━━ MATERIAL PROVIDED ━━

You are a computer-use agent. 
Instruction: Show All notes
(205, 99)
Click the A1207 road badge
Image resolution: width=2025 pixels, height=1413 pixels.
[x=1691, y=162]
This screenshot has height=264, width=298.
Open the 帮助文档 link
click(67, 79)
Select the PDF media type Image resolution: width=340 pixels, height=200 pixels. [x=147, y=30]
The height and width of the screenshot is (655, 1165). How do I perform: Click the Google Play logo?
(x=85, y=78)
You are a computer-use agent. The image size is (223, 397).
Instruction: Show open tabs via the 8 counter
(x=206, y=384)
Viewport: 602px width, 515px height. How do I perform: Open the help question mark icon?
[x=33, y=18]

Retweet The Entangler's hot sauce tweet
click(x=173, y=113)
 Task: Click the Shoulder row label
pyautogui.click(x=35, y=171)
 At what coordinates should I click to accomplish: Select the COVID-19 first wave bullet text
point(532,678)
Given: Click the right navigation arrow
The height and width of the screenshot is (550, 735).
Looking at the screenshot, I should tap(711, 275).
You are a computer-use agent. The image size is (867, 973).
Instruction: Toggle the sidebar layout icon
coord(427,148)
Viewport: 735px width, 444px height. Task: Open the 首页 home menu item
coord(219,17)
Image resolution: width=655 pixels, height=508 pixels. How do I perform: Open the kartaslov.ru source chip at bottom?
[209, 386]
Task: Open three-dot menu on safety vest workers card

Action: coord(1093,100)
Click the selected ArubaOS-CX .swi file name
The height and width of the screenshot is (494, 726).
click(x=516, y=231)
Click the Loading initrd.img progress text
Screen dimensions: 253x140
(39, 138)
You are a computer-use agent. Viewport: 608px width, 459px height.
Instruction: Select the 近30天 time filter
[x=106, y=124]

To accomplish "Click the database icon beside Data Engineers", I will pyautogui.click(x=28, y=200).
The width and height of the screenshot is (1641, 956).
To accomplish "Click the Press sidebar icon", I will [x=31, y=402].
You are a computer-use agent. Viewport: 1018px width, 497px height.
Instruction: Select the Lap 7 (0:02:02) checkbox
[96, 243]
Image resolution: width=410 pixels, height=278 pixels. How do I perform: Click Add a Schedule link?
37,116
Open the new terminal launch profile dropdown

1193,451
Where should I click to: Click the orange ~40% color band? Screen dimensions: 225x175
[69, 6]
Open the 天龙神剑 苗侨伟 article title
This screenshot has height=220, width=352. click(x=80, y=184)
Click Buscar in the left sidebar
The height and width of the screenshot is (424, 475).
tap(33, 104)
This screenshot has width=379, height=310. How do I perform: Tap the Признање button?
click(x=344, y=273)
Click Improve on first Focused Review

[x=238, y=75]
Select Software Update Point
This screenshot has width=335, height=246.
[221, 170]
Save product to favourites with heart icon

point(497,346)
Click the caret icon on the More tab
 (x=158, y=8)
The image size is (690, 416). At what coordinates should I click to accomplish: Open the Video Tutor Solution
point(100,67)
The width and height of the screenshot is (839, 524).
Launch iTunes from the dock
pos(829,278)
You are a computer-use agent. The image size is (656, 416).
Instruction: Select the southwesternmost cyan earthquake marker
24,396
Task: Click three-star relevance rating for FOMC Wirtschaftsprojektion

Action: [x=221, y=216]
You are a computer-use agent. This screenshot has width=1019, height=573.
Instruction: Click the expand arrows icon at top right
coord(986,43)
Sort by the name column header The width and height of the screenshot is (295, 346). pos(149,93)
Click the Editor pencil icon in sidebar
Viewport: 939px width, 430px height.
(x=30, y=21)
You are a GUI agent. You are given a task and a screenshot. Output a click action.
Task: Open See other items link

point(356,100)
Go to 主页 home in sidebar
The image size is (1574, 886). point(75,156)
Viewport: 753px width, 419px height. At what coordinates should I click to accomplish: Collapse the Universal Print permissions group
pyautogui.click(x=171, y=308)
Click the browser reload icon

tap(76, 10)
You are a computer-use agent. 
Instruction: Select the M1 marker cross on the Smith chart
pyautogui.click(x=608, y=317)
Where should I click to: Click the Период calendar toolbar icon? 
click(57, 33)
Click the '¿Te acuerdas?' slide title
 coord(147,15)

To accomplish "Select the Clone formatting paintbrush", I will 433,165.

━━━

**WHAT THE TASK REQUIRES:**
Rewrite the records above, changing "computer-use agent" to "desktop assistant" wherever it appears and keeping every other word the same.

**WRITTEN SOLUTION:**
You are a desktop assistant. 
Instruction: Show All notes
(205, 99)
Click the A1207 road badge
Image resolution: width=2025 pixels, height=1413 pixels.
[x=1691, y=162]
This screenshot has height=264, width=298.
Open the 帮助文档 link
click(67, 79)
Select the PDF media type Image resolution: width=340 pixels, height=200 pixels. [x=147, y=30]
The height and width of the screenshot is (655, 1165). How do I perform: Click the Google Play logo?
(x=85, y=78)
You are a desktop assistant. The image size is (223, 397).
Instruction: Show open tabs via the 8 counter
(x=206, y=384)
Viewport: 602px width, 515px height. How do I perform: Open the help question mark icon?
[x=33, y=18]

Retweet The Entangler's hot sauce tweet
click(x=173, y=113)
 Task: Click the Shoulder row label
pyautogui.click(x=35, y=171)
 At what coordinates should I click to accomplish: Select the COVID-19 first wave bullet text
point(532,678)
Given: Click the right navigation arrow
The height and width of the screenshot is (550, 735).
Looking at the screenshot, I should tap(711, 275).
You are a desktop assistant. The image size is (867, 973).
Instruction: Toggle the sidebar layout icon
coord(427,148)
Viewport: 735px width, 444px height. Task: Open the 首页 home menu item
coord(219,17)
Image resolution: width=655 pixels, height=508 pixels. How do I perform: Open the kartaslov.ru source chip at bottom?
[209, 386]
Task: Open three-dot menu on safety vest workers card

Action: coord(1093,100)
Click the selected ArubaOS-CX .swi file name
The height and width of the screenshot is (494, 726).
click(x=516, y=231)
Click the Loading initrd.img progress text
Screen dimensions: 253x140
(39, 138)
You are a desktop assistant. Viewport: 608px width, 459px height.
Instruction: Select the 近30天 time filter
[x=106, y=124]

To accomplish "Click the database icon beside Data Engineers", I will pyautogui.click(x=28, y=200).
The width and height of the screenshot is (1641, 956).
To accomplish "Click the Press sidebar icon", I will [x=31, y=402].
You are a desktop assistant. Viewport: 1018px width, 497px height.
Instruction: Select the Lap 7 (0:02:02) checkbox
[96, 243]
Image resolution: width=410 pixels, height=278 pixels. How do I perform: Click Add a Schedule link?
37,116
Open the new terminal launch profile dropdown

1193,451
Where should I click to: Click the orange ~40% color band? Screen dimensions: 225x175
[69, 6]
Open the 天龙神剑 苗侨伟 article title
This screenshot has height=220, width=352. click(x=80, y=184)
Click Buscar in the left sidebar
The height and width of the screenshot is (424, 475).
tap(33, 104)
This screenshot has width=379, height=310. How do I perform: Tap the Признање button?
click(x=344, y=273)
Click Improve on first Focused Review

[x=238, y=75]
Select Software Update Point
This screenshot has width=335, height=246.
[221, 170]
Save product to favourites with heart icon

point(497,346)
Click the caret icon on the More tab
 (x=158, y=8)
The image size is (690, 416). At what coordinates should I click to accomplish: Open the Video Tutor Solution
point(100,67)
The width and height of the screenshot is (839, 524).
Launch iTunes from the dock
pos(829,278)
You are a desktop assistant. The image size is (656, 416).
Instruction: Select the southwesternmost cyan earthquake marker
24,396
Task: Click three-star relevance rating for FOMC Wirtschaftsprojektion

Action: [x=221, y=216]
You are a desktop assistant. This screenshot has width=1019, height=573.
Instruction: Click the expand arrows icon at top right
coord(986,43)
Sort by the name column header The width and height of the screenshot is (295, 346). pos(149,93)
Click the Editor pencil icon in sidebar
Viewport: 939px width, 430px height.
(x=30, y=21)
You are a GUI agent. You are given a task and a screenshot. Output a click action.
Task: Open See other items link

point(356,100)
Go to 主页 home in sidebar
The image size is (1574, 886). point(75,156)
Viewport: 753px width, 419px height. At what coordinates should I click to accomplish: Collapse the Universal Print permissions group
pyautogui.click(x=171, y=308)
Click the browser reload icon

tap(76, 10)
You are a desktop assistant. 
Instruction: Select the M1 marker cross on the Smith chart
pyautogui.click(x=608, y=317)
Where should I click to: Click the Период calendar toolbar icon? 
click(57, 33)
Click the '¿Te acuerdas?' slide title
 coord(147,15)

To accomplish "Select the Clone formatting paintbrush", I will 433,165.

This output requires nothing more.